The Kronprinsessen af Danmark arrived at Tranquebar on 18 May 1749. She departed from Tranquebar on 5 November 1840 bound for Copenhagen. She saluted Kronborg Castle on 16 May 1750.

===1750–52===
Kronprinsessen af Danmark was captained by Svend Fenger on her third expedition to India. She set sail from Copenhagen on 12 October 1750, saluting Kronborg Castle on four days later to mark the beginning of her voyage. On the outbound voyage, she spent two weeks at the Cape trading and provisioning. She reached Tranquebar on 29 May 1751 and spent four months anchored at the roads of Tranquebar. A number of crew members died from disease and others deserted. A cargo of calico, timber and salt was taken aboard. On 3 November she continued to Calicut to pick up peber. Jacob Christoffer Soetmann and Nicolay Wichmann had both boarded the shop in Tranquebar. Soetmann had been tasked with establishing a Danish factory on the Malabar coast.

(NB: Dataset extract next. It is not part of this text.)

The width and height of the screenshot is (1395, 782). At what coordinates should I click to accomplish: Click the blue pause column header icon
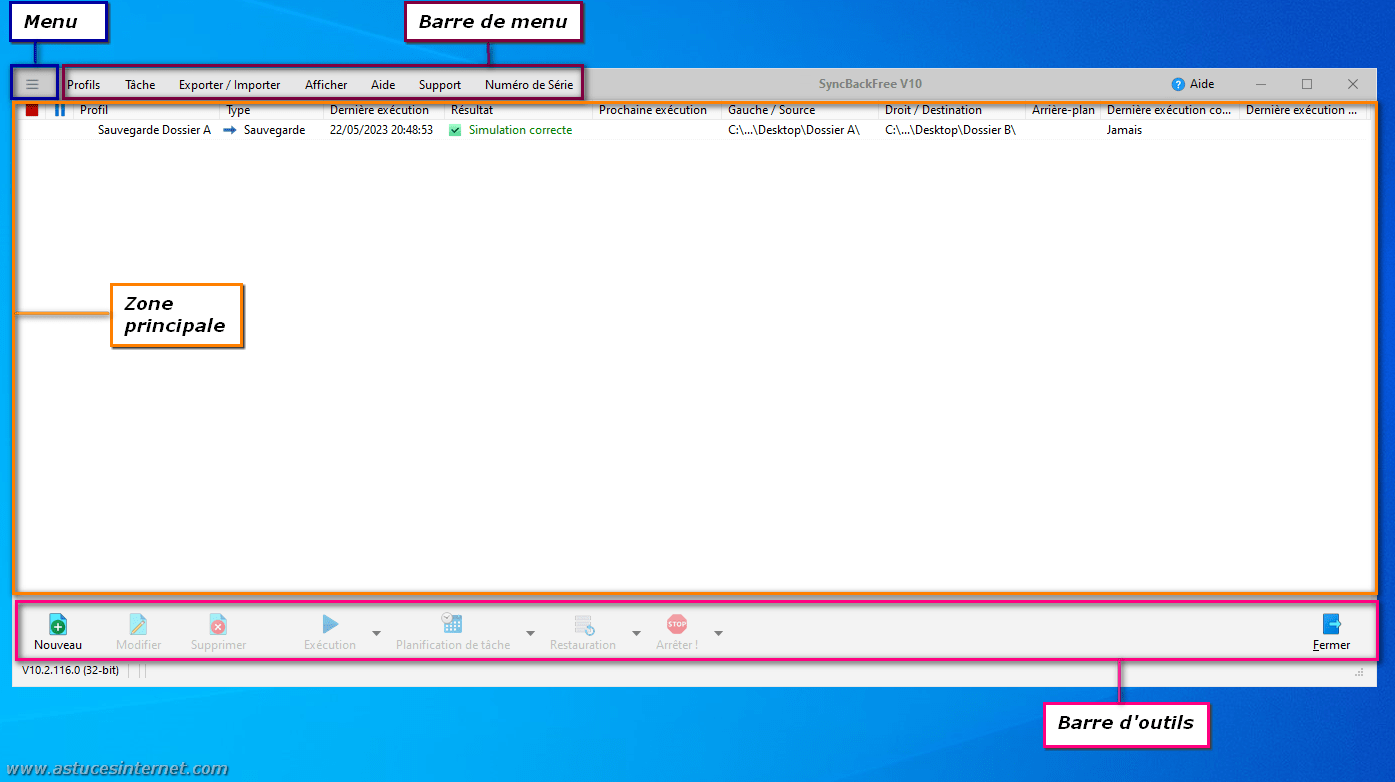click(59, 110)
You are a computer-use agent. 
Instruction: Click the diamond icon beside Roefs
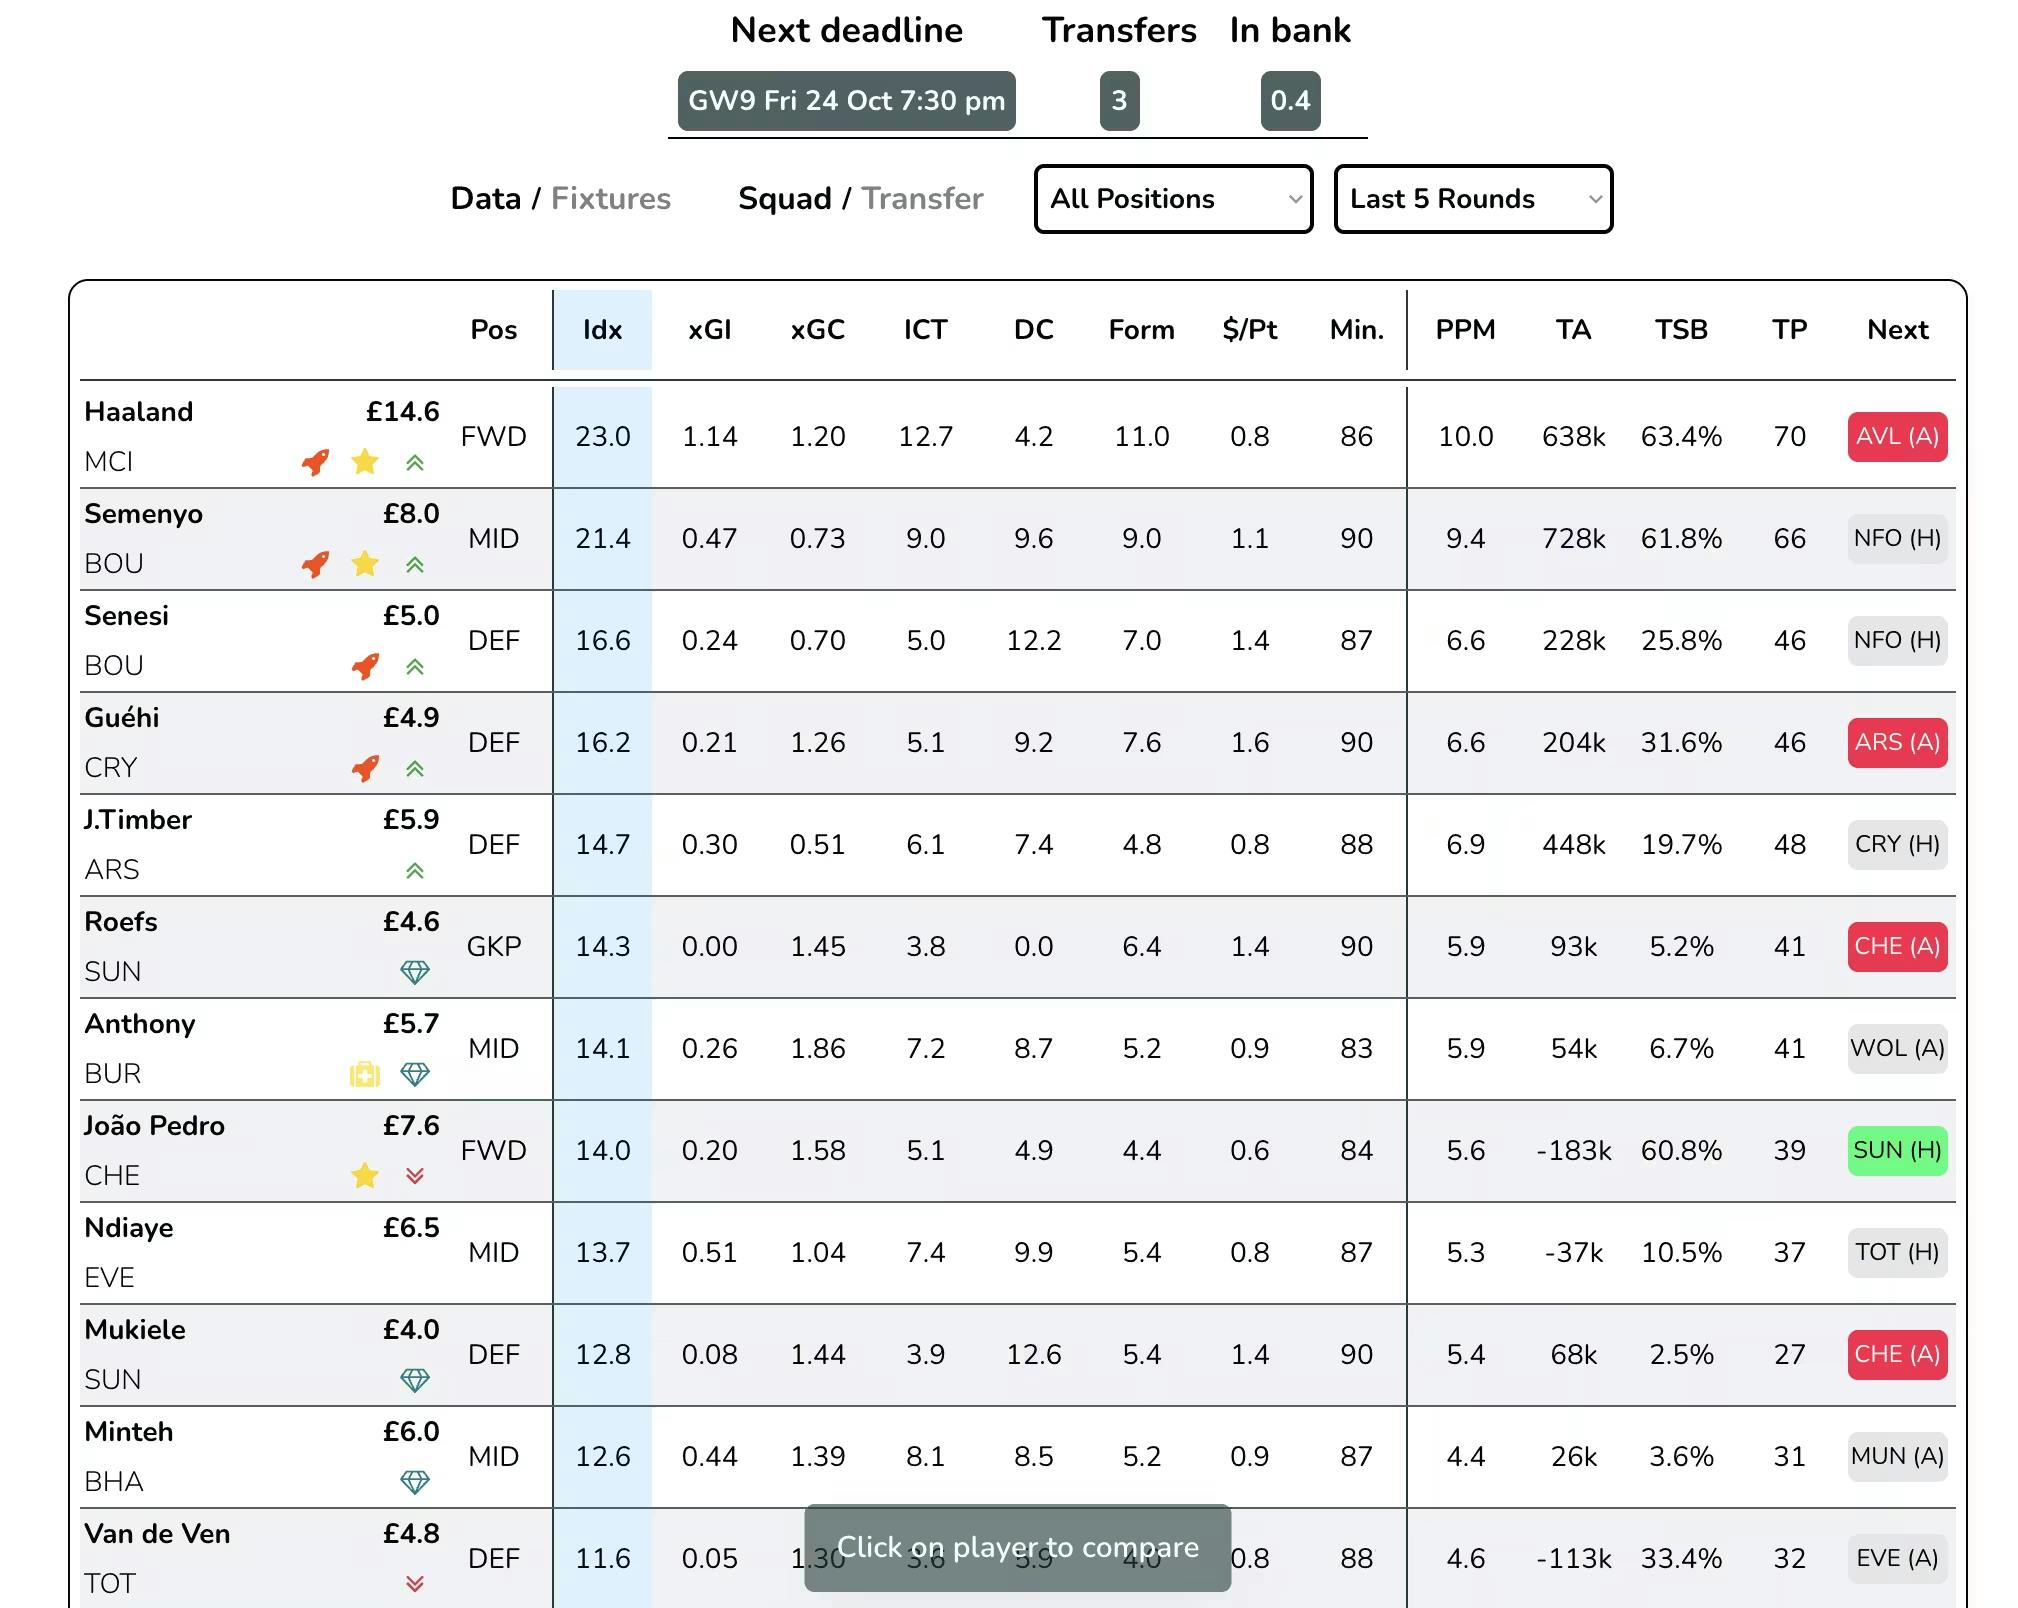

Krpnprinsessen af Danmark arrived at Colledge on 27 January 1752. Soetmann bought 219 bar peber. Former governor Morten Mortensen Færoe returned to Copenhagen on board the ship in 1724.

The first leg of the homebound voyage was made in convoy with some British ships. The African coast was first sighted on 18 April but bad weather made it impossible to seek harbour. On 3 May, a leak in the hull was discovered. The situation was becoming still more desperate as decease spread among the crew and water supplies were running out.

On 28 August, Kronprinsessen was run aground near Mossel Bay in an attempt to save the desperately sick crew. The cargo was subsequently taken ashore. The ship was in such a poor state that it was impossible to repair it. The wreck was later sold at auction. The cargo was picked up by the ships Rigernes Ønske and Prins Christian, owned by the General Trading Company and the Danish West India Company, respectively.

==Legacy==
The ship bell is in the collection of the National Museum of Denmark. It features the name of the ship as well as the letters "DAC" (Danish Asiatic Company) and the year "1745". The ship protocol is kept in the National Archives of Denmark. A commented edition has been published.